WASHINGTON- The managing director of a D.C.-based conservative-leaning think tank said Monday that cities and localities that institute a $15 dollar an hour minimum wage are indirectly discouraging job growth.
“They get the equation backwards and decide that they’re gonna try and mandate their way to prosperity,” said Michael Saltsman of the Employment Policies Institute.
“I think you wind up having some of these unintended consequences that we’re now seeing play out,” he said in reference to reported job loss in both Seattle and San Fransisco.
Saltsman further referenced a recent study by the Philadelphia-based PFM group that sought to analyze the financial impact of a $15 an hour minimum wage measure recently vetoed by Montgomery County Executive Ike Leggett.

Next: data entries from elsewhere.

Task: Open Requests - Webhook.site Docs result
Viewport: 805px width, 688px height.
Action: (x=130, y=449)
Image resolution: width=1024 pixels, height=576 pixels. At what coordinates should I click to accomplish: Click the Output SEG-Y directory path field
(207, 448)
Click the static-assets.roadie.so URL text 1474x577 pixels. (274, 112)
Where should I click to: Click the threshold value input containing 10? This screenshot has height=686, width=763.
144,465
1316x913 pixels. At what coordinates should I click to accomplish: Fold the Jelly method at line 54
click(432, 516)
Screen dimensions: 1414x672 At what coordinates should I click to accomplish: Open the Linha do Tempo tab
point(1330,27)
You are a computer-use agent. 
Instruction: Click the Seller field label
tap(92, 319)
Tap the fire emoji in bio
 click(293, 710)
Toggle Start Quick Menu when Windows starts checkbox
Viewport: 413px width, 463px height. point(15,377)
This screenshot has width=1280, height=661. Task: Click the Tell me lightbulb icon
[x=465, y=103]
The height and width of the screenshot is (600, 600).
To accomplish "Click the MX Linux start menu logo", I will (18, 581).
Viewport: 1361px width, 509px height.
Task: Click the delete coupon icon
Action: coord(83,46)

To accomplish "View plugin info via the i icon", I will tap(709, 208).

The study estimated that the county would lose as many as 47,000 jobs within the next five years had the bill become law.
The Montgomery County Council is now considering a follow-up proposal.
Saltsman said he expects the second measure to fail as well.
“The kind of changes that exist in the second proposal aren’t going to be enough to circumvent a veto this time around,” he predicted.
Proponents of instituting a $15 dollar an hour minimum wage have argued that the current federal minimum of $7.25 is not sufficient to live on and that even jurisdictions that have slightly higher thresholds are still substandard.